In life, we often walk past strewn leaves and fallen fruit without giving them much thought. But in a still life, we are asked to pay attention; to notice the beauty of their forms, the potency of their colors, the juxtaposition of their placement. We are asked to consider the objects, and wonder about their meaning. Within these works, “nature is an arranged presence with underlying tones of wealth, sensuality and seduction . . . these artificial nature scenes touch on the absence of the ‘original true’ nature in our life,” Shiftan explains.

The inexhaustible format of still life continued to excite Shiftan, and her next series of works abandoned the quietude of the celadon porcelain fields. Continuing to use a glazed kiln shelf as her authority, Shiftan began to randomly stack bisque-fired glazed objects atop the shelf. In the cone 6 firing process, the pieces fuse together where the glazes touch, the colors slightly melting into each other. The cacophony of objects, some soft and alluring, others sharp and dark, comments on the ambiguities of nature. We are pulled into the still life, wishing to taste the fig’s satiny flesh or finger the soft celadon flower petals. At the same time, the imbalance of the objects and the delicate, razor-sharp edges persuade us to resist.

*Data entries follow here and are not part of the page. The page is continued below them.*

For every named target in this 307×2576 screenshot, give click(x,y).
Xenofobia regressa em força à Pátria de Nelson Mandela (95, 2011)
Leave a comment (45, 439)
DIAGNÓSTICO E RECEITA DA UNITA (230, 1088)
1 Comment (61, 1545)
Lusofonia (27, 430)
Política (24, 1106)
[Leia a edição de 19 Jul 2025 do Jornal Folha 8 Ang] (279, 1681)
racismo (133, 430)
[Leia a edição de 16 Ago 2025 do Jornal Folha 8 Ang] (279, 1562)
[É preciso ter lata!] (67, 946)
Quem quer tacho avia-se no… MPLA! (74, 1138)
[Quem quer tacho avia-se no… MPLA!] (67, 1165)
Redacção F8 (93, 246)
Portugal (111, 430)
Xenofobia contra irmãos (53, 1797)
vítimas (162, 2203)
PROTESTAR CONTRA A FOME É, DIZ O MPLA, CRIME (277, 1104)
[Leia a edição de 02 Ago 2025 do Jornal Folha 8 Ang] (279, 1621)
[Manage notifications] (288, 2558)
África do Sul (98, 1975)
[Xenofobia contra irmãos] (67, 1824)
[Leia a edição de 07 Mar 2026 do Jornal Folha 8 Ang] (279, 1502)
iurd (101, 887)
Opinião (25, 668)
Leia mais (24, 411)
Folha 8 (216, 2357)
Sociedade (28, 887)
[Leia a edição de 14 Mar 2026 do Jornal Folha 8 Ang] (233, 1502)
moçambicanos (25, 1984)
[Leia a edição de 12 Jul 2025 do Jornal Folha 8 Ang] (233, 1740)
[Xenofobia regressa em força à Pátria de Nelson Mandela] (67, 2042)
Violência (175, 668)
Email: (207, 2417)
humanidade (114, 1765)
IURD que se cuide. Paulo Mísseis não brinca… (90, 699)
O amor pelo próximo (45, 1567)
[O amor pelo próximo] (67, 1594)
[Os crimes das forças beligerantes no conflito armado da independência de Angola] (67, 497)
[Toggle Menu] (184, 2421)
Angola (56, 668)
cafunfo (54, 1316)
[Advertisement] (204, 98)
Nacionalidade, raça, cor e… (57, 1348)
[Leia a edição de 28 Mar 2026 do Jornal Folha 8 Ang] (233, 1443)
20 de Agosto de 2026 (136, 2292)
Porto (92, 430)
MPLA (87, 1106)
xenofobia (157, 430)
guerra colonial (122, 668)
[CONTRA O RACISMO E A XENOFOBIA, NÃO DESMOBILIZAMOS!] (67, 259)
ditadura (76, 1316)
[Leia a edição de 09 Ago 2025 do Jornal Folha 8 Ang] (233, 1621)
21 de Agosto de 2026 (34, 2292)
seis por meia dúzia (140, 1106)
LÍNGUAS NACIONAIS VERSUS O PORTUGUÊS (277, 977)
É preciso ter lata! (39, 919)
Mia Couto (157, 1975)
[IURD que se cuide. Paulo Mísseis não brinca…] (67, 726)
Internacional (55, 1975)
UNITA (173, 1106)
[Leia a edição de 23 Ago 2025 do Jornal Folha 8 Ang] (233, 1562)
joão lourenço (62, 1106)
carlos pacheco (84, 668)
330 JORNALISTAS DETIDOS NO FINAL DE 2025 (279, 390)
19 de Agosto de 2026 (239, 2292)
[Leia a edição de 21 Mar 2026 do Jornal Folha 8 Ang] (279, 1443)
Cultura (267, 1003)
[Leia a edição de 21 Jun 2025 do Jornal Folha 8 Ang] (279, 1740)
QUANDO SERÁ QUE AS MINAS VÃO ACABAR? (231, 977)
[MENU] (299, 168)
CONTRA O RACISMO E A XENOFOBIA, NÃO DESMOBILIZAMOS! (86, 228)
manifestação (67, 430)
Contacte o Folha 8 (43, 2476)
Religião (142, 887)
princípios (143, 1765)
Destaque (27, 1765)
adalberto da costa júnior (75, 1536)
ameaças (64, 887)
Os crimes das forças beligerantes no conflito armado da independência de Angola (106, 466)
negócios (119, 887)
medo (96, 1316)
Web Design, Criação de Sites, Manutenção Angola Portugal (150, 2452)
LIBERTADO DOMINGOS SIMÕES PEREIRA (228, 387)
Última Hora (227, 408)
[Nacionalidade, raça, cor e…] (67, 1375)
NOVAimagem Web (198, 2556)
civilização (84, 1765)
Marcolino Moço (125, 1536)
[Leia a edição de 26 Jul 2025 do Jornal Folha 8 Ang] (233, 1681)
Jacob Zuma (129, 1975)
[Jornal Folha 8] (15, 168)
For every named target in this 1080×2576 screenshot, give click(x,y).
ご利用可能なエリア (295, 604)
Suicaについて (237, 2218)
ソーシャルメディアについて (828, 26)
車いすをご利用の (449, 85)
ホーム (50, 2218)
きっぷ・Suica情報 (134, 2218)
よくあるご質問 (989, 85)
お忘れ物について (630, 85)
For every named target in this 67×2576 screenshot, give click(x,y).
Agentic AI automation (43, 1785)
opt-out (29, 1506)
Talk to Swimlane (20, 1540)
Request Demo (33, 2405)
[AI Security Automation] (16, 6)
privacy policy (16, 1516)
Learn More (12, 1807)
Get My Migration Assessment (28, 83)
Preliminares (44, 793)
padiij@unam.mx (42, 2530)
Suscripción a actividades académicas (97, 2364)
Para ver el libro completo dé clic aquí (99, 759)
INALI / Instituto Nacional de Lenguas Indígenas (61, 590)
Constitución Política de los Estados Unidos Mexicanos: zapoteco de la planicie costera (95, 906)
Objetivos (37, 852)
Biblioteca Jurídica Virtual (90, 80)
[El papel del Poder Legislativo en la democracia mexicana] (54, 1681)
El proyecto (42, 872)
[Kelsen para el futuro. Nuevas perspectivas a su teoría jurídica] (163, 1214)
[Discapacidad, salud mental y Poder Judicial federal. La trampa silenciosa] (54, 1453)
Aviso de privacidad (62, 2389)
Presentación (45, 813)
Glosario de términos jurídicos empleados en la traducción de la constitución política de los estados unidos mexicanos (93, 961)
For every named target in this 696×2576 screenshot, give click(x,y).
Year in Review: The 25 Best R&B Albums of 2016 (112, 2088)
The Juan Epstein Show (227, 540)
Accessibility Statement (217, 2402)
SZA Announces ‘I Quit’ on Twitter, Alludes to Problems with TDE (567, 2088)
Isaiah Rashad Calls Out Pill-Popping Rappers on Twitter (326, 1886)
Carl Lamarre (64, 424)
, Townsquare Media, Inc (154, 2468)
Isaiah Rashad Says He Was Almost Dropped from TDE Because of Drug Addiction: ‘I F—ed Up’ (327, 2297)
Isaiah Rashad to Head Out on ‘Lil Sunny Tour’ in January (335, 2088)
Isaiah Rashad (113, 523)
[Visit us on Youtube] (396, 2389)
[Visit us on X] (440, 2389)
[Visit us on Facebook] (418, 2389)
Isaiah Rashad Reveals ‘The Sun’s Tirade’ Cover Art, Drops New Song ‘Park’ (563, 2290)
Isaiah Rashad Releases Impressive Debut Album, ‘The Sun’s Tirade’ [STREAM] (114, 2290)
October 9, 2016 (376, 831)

For Shiftan, these still lifes are instantly autobiographical from process to product. She approaches these pieces as she does making test tiles, which is one of her most satisfying tasks in the art-making process. She piles the objects in a seemingly random fashion, but if you look closely the colors are well balanced, like a controlled experiment. In Still Life with Broken Cup a shattered white cup, a pinched hollow chartreuse tulip, a cobalt blue flower abstraction and a satiny pinkish fig are stacked on top of several additional flower abstractions and glazed porcelain shards. Nestled amongst the heap of objects are three small, dark-blue cylindrical test tiles. By inserting the tests into the still life, she comments on our placement in nature; our desire to understand and emulate the mysteries of nature.

In Still Life with Two Tulips and One Fig, the mound of objects overtakes the small, dark-blue pedestal, falling over the edge and populating the area to the left. Is Shiftan commenting on the power of nature and its authority over us in spite of our best efforts to control it? Or did a few objects slide off the glazed shelf in the firing, creating a happy accident? The classic triangular composition within the piece suggests that amongst such chaos exists balance and beauty. Whether Shiftan planned such symmetry or not remains to be seen.

The mysteries in this body of work reflect those we face daily in nature. No matter how well we plan for what nature or life has to bring us, it often takes us by surprise. Shiftan’s still lifes ask us to pay attention, however; to notice everything from the color of a juicy fig to the furled edges of a strewn leaf; to all at once revel in nature’s beauty and be calmed by the balance in the chaos of life.